Ah, le Mouvement Réformateur, ce parti où le mérite et la compétence semblent souvent passer au second plan derrière… la famille et les amis bien placés. Sous la présidence flamboyante de Georges-Louis Bouchez, on assiste à un véritable jeu de chaises musicales version « Qui connaît qui ? », avec des nominations qui feraient pâlir une réunion de famille un dimanche pluvieux.
Hadja Lahbib, la journaliste métamorphosée en ministre des Affaires étrangères
Parce que, bien sûr, pour représenter la Belgique à l’international, rien ne vaut une ex-journaliste sans expérience politique préalable. Hadja Lahbib débarque donc avec son passeport et son visa russe – oups, pardon, son « voyage diplomatique » en Crimée – pour incarner le savoir-faire made in Bouchez. Un choix « méritocratique », nous dit-on… parce qu’évidemment, qui d’autre pourrait bien porter ce costume ministériel si ce n’est une proche du clan ?
Lucie Demaret, la muse du MR
La compagne de Georges-Louis se voit offrir un siège tout confort à la présidence du conseil d’administration de l’ONE. La question du népotisme ? Un détail, car il faut bien récompenser ceux qui partagent la vie (et le pouvoir) du président. Après tout, qui mieux qu’une âme sœur pour assurer la bonne gouvernance de l’enfance et de la naissance ?
Géraldine Demaret, la sœur qui tire le bon numéro
Ah, mais attendez, ce n’est pas tout.

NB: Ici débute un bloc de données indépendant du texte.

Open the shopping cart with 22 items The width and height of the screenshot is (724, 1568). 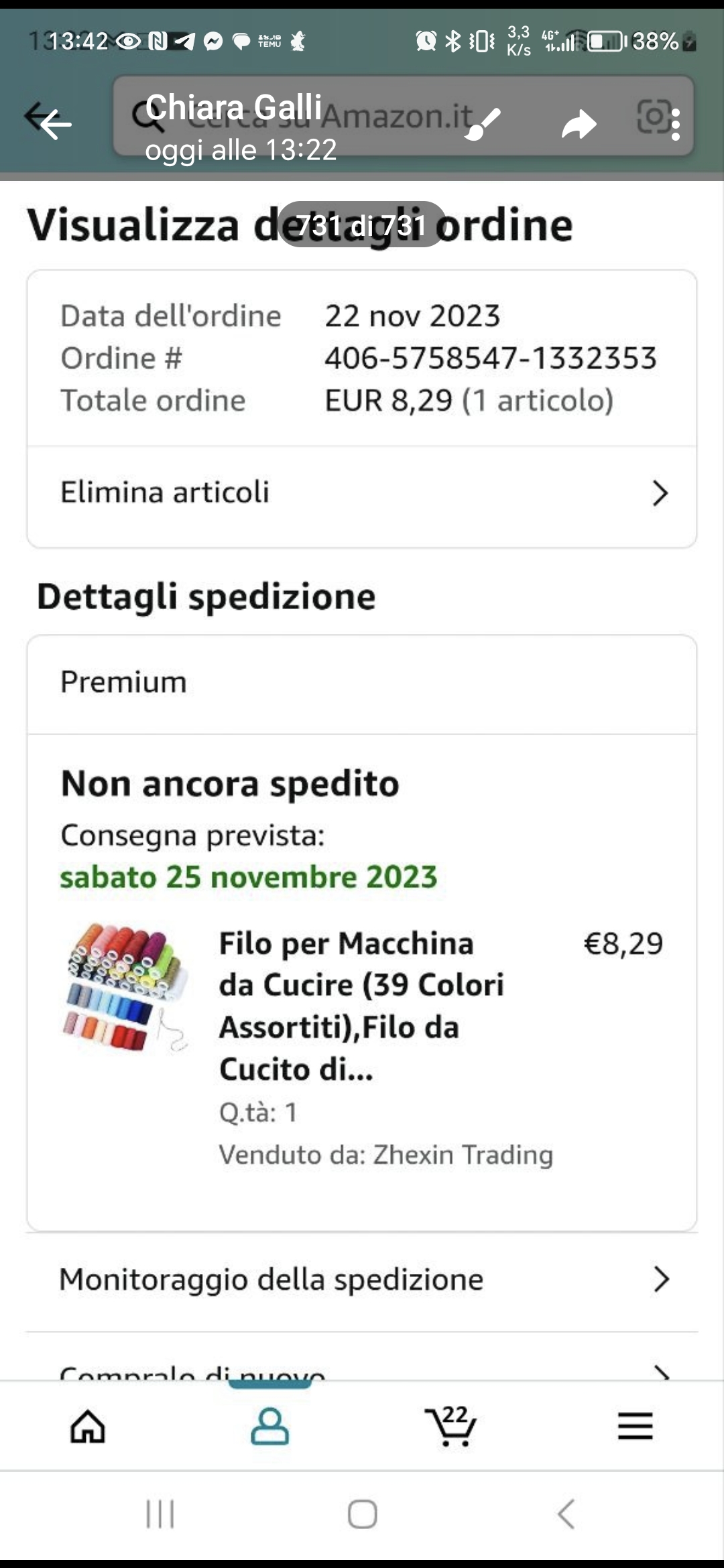pos(451,1426)
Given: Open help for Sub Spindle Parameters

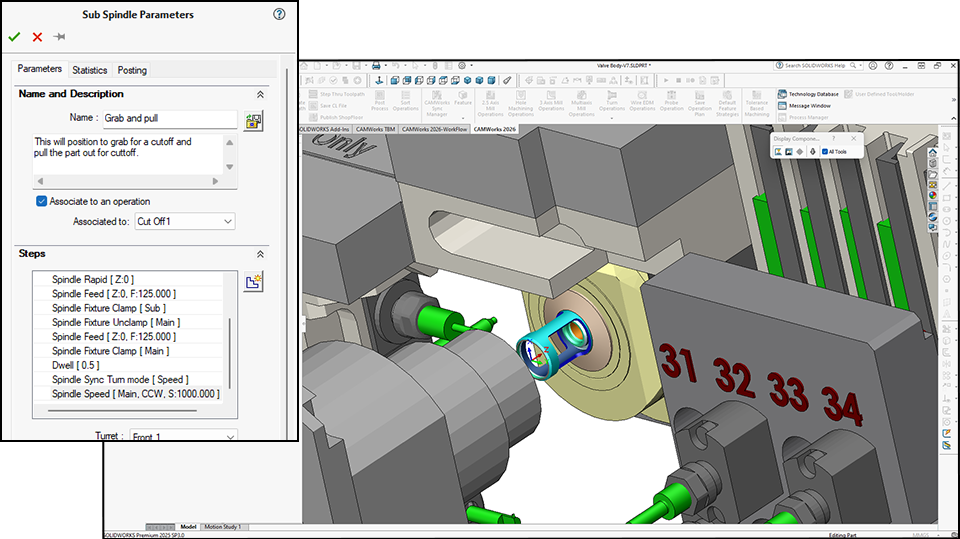Looking at the screenshot, I should coord(278,14).
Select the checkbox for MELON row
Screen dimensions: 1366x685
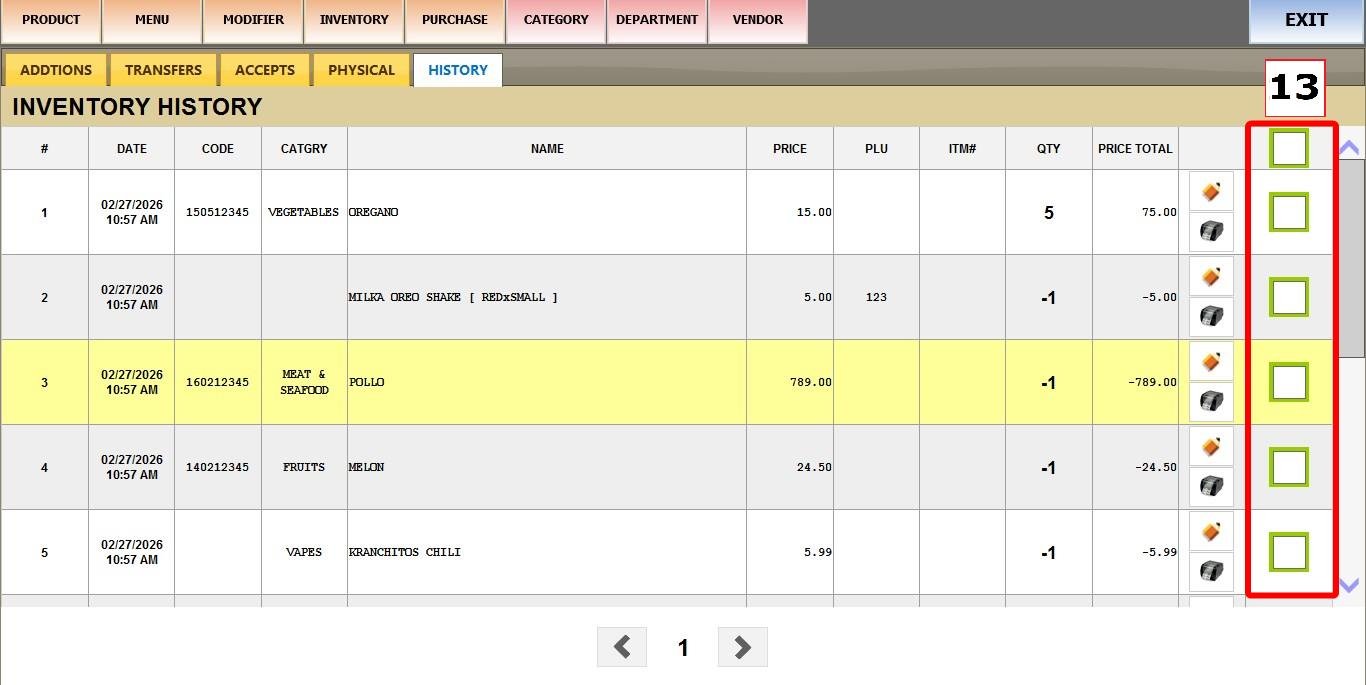[1289, 467]
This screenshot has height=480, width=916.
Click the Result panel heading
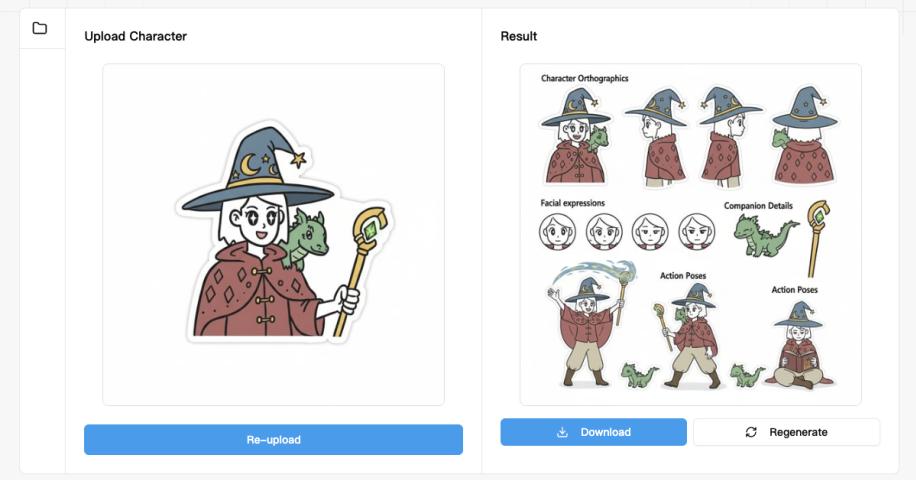(519, 36)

La fratrie Demaret n’est pas en reste : Géraldine, elle, prend les rênes de la Loterie Nationale. Parce que gérer la chance des Belges, c’est aussi une affaire de famille. Chez les Bouchez-Demaret, on ne laisse rien au hasard.
Rudy Aernoudt, le come-back du cofondateur d’extrême droite
On croyait le feuilleton fini, mais non ! Rudy Aernoudt, cofondateur du très à droite Parti Populaire avec Michael Modrikamen, refait surface comme chef de cabinet du président. Un vrai come-back rock’n’roll dans le casting des proches… ou presque.
Mathieu Michel, l’illustre frangin
Bien sûr, difficile de parler de népotisme au MR sans mentionner Mathieu Michel, frère de l’ancien Premier ministre Charles Michel, et secrétaire d’État attitré. Une touche dynastique pour relever la recette.
Denis Ducarme, le sage en coulisses
Enfin, pour apaiser les tensions et donner un air sérieux à ce petit monde, Denis Ducarme, ancien concurrent de Bouchez, est adoubé membre du collège des « sages ». Histoire de donner un semblant d’équilibre à ce casting 100 % copains d’abord.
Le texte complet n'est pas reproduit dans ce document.